* **ASSIGNED TASK**
In the passage on eco-friendly sunglasses, in what city is Spexwax based?
[TEXT PASSAGE Boundary: Start]
Amoloma is another eco-conscious brand that makes cool shades out of recycled and Earth-friendly materials, including used skateboards. They offer a range of color combinations, including red, green, black, brown, and blue. All of their lenses are polarized for optimal UV protection.
Sk8rings is another designer that creates unique, colorful sunglasses made with upcycled skateboards. Based in Serbia, they also make a range of other recycled items, including rings, guitars, guitar knobs, and more. The lenses on their recycled sunglasses are polarized and offer 100% UV protection.
Famous for their eco-friendly and vegan handbags, LaBante has recently come out with a line of sunglasses made with different varieties of reclaimed wood, such as beech wood and padauk wood. There are a variety of styles, including aviator, round, cat eye, and more. For other styles of wooded sunglasses, visit my post on wood and bamboo sunglasses.
15. Upcycled Vinyl Records Eyewear by Spexwax
If you’re a music fan, these cool sunglasses made with upcycled vinyl records are a must-have. San Diego-based Spexwax reclaims unplayable vinyl records and turns them into cutting edge eyewear that epitomizes urban cool. They call their sunglasses “upcycled art for your face.” I wholeheartedly agree.
16. Recycled Records Sunglasses by Vinylize
Base in Budapest, Vinylize also hand makes great looking eyewear from upcycled vinyl records.
[TEXT PASSAGE Boundary: End]
[SOURCE DATA Boundary: Start]
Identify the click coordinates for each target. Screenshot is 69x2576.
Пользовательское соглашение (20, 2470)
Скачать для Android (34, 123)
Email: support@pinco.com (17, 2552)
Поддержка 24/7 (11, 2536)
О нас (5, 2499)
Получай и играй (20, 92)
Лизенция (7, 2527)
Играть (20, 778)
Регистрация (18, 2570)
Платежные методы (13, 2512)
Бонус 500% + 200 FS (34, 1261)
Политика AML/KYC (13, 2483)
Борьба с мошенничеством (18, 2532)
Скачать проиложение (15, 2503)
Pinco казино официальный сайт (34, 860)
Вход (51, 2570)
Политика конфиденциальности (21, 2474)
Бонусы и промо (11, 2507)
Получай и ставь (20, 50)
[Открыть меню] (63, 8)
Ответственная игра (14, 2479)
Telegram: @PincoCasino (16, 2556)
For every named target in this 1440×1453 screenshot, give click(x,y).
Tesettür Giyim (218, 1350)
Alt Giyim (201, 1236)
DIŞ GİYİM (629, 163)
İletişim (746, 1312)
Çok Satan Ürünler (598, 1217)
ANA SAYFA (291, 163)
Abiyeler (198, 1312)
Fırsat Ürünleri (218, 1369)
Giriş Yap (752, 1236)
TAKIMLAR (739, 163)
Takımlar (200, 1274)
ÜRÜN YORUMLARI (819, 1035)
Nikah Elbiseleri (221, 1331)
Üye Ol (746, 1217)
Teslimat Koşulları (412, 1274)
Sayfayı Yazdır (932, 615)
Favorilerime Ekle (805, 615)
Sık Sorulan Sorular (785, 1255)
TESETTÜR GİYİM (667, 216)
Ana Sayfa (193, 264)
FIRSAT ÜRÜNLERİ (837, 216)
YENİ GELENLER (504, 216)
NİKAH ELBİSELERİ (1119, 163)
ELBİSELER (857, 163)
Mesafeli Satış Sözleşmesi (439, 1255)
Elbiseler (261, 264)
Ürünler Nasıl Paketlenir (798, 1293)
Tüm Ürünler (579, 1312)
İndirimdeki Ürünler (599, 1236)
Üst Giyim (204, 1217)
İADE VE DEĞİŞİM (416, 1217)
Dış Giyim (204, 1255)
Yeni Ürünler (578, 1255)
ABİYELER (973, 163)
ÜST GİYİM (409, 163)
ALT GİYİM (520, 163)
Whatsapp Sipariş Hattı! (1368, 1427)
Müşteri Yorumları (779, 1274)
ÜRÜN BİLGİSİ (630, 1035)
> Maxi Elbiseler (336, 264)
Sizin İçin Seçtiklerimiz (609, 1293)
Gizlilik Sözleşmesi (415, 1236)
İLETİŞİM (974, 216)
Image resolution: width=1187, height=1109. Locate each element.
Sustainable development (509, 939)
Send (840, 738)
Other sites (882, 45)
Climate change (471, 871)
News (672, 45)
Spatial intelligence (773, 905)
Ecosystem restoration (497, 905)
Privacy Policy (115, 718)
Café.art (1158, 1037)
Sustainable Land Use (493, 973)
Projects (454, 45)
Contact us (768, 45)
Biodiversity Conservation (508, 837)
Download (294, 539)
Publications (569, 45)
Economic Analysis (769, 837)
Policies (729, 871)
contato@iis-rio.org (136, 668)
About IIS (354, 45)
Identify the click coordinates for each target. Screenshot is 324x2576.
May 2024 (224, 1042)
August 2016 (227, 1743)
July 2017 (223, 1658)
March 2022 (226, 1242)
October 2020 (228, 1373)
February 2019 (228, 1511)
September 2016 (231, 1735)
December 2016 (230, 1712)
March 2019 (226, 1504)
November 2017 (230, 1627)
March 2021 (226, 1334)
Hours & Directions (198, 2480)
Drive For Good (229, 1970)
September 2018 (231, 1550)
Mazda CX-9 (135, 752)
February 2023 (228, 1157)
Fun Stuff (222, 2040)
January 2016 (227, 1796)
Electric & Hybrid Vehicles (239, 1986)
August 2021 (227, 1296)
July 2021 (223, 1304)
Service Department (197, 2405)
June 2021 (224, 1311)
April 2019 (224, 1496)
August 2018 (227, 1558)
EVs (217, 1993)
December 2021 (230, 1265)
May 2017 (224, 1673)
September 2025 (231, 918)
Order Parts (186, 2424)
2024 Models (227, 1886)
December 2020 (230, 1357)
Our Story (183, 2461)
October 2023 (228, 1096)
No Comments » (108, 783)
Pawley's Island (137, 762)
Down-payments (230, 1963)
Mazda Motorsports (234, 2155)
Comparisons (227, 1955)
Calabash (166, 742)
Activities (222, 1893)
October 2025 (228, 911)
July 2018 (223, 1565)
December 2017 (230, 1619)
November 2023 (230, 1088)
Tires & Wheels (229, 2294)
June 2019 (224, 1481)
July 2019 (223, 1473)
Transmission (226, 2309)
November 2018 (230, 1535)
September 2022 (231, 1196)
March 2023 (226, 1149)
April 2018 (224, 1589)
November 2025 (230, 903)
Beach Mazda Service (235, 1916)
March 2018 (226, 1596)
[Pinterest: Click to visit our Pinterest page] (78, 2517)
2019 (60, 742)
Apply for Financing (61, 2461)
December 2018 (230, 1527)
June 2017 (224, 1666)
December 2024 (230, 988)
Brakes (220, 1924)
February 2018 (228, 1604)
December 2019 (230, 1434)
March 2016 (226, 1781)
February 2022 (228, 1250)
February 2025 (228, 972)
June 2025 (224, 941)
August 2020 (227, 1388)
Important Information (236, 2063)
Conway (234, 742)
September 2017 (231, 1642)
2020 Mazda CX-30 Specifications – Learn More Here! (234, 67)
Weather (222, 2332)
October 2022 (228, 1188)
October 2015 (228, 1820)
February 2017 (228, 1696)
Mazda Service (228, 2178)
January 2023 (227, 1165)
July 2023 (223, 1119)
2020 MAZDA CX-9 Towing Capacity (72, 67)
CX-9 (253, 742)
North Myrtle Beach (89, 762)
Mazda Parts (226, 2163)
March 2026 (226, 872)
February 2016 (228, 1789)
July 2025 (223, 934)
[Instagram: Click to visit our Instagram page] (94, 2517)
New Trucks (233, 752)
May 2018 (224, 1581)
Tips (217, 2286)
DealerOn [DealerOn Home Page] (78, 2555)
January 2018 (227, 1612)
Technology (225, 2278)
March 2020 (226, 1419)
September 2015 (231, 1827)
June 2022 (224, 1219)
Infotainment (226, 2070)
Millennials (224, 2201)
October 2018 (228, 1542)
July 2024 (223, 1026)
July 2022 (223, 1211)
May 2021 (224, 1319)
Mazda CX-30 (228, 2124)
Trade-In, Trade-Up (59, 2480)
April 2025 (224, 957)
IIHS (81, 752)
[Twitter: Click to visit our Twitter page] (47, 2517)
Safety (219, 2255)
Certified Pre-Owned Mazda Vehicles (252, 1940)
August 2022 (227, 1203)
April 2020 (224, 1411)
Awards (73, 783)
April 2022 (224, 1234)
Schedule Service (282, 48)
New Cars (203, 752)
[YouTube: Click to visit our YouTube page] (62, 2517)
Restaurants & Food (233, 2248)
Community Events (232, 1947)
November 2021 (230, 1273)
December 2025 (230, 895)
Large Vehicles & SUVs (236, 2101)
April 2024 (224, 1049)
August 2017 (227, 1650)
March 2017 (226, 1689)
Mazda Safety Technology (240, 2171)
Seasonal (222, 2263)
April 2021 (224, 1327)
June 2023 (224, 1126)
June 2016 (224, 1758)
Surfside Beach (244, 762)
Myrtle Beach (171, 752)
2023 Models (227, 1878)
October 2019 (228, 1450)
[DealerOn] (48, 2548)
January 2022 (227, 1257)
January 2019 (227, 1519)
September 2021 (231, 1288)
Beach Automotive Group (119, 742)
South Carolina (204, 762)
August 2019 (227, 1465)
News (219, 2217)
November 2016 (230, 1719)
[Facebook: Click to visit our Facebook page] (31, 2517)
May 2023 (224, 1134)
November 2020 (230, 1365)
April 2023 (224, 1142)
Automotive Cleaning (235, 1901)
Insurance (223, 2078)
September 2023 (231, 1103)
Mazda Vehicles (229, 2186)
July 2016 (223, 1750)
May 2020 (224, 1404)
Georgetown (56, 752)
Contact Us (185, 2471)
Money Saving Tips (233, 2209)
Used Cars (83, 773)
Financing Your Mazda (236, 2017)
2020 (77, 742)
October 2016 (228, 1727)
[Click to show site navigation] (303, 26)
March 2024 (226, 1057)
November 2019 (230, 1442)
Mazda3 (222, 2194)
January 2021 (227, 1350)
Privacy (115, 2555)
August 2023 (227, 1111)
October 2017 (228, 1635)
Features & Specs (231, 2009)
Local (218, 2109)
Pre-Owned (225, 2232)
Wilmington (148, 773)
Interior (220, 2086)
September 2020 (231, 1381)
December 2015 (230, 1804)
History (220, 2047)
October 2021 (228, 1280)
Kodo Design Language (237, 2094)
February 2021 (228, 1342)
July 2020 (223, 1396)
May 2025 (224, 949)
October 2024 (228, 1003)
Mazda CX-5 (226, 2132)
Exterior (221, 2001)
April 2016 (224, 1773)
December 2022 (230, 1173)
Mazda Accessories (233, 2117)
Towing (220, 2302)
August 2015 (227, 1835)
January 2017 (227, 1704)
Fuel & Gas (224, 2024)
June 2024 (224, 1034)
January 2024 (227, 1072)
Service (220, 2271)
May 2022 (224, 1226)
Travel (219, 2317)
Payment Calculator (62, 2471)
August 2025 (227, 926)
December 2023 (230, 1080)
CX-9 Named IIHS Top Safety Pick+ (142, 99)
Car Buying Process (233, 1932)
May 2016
[SOURCE DATA Boundary: End]
* **ANSWER SPACE**
San Diego